I'm here to tell you that writers do not dress like that for work: we discard the robes when the holes are big enough for us to poke two fingers through.

Not long ago, the issue of attire came up among Novel Spaces members. Several of the females confessed that we—coughthey pretty much lived in jeans and sandals and avoided events and places that required anything more complicated. Certain male members, on the other hand, appeared to think that 'formal' and 'business casual' meant they had to wear pants. The only reasonable conclusion to be drawn was that male writers, um, hang around pant-less much of the time.

Ratty bathrobes, no pants, jeans, sandals, and event avoidance? We decided an intervention was needed. After much intelligent discussion we arrived at a sensible dress code for writers. Since there is no way to enforce any kind of code in the privacy of people's homes, we stuck to public appearances—the ones we can't come up with creative reasons to weasel out of.
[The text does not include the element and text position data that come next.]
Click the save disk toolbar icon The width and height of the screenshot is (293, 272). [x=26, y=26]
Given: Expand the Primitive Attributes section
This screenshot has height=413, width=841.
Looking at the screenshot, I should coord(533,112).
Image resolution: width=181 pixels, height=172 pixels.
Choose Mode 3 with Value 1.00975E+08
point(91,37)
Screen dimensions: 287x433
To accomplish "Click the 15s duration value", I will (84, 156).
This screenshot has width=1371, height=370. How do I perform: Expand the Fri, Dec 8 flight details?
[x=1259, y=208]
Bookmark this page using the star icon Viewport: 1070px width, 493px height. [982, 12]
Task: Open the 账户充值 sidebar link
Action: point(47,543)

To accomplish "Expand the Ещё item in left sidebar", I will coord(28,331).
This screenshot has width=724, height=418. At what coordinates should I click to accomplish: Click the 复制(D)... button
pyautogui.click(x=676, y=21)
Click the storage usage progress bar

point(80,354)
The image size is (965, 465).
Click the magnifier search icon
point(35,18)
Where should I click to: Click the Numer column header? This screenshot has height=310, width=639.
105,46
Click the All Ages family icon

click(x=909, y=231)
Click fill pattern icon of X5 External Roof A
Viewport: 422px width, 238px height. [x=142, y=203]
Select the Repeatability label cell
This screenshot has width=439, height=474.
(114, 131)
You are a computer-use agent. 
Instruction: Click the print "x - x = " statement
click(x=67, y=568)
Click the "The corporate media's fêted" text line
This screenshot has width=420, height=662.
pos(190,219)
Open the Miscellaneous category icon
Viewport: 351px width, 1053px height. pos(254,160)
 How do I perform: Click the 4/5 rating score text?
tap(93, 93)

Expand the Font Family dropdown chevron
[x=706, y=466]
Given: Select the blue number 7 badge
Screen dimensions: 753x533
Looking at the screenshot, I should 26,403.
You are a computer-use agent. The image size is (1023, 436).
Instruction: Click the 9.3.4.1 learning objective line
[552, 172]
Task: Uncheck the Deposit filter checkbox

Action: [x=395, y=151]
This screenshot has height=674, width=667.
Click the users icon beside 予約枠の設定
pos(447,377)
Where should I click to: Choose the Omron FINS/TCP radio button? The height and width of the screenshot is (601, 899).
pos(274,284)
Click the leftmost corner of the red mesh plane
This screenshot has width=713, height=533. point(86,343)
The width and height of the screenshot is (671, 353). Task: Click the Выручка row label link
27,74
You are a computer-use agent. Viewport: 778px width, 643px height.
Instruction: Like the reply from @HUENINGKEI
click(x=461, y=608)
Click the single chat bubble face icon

The Novel Spaces sartorial code
  • No sequins and fisherman's sandals worn together (both sexes)
  • No bare shoulders (both sexes)
  • No cleavage (anyone who has)
  • No mini anything (women)
  • No Armani dinner jackets over Speedos (men)
  • No jeans and sandals—no sandals! (both sexes)
  • No topless ensembles (both sexes)
  • Kilts, to replace the dreaded pants (men)
The code was proposed, ratified and adopted by all. Writers, be guided accordingly.